I'm not sure how much I got across in the interview, but the gist of it was this: I spent years working with organizations to address their mission, leadership, fundraising, staffing and strategy issues. I still do some of that as a board member of The Playwrights' Center, and it draws upon my skills and experience as a business owner and a consultant to major corporations and non-profits.
The other part of my work—the part the writer was most interested in—is more like being a grandpa, except for kids I probably will never see after this year.
How do you explain this in a way that makes it seem valuable to society?
Coincidentally, the three threads all came together today. Interview in the morning, preschool at the shelter in the afternoon, followed by a meeting with a fellow board member.
As I've described before, I arrive at People Serving People as the children are finishing lunch.

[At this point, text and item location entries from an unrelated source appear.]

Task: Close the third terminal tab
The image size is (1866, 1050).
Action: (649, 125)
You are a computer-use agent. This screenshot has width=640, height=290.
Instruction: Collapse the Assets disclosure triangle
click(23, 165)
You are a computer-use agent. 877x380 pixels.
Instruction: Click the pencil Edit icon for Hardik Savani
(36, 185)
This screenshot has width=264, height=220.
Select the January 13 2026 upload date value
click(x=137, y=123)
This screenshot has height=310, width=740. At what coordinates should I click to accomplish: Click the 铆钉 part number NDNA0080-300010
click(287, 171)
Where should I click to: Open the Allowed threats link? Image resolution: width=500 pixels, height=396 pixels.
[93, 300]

My main contribution to western civilization for the next two hours will be helping two to five preschoolers settle down for a nap.
Today I drew a restless girl who had already filled both her hands with liquid soap during an unsupervised moment of post-meal handwashing. She was quiet but fidgety, and we tried the usual back rubs, head rubs and foot rubs. Next, I put my hand on her cot, and she grabbed my arm and used my knuckles as a sort of kali hahapo headrest. But that didn't work either.

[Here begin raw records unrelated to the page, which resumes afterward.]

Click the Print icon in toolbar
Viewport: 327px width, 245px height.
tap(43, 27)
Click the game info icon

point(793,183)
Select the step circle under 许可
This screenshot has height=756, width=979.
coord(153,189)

Finally, with all the others long asleep, I rested my head next to hers. She looked over, threw her arm around my neck, and konked out in about 10 seconds.
They don't teach this sort of thing in Harvard Business School.
Now free to move about, I considered the next problem. Before I arrived, the kids made and decorated crowns—sort of a yellow construction paper version of a wrestler's head gear—that they would be allowed to wear when they awoke at 2:30. I had missed the activity but figured I could make up ground by applying my prodigious book arts skills. The available scrap paper suggested something more mouselike.
I'm not sure what pressing social problem is addressed by a red mouse headband. The answer may not be discovered in our time.
After my meeting about issues to which serious people are supposed to devote their time, I cycled home along Third Street. Up ahead, I saw a family of five crossing the street and spotted one of the yellow crowns. A few hours before, I'd been doing mock ballet lifts with the wearer.
The Public Library lies a few blocks away but not much else is along that stretch of downtown.
I don't know where my little friend was heading.
I could only take some satisfaction from seeing that she still wore her golden crown.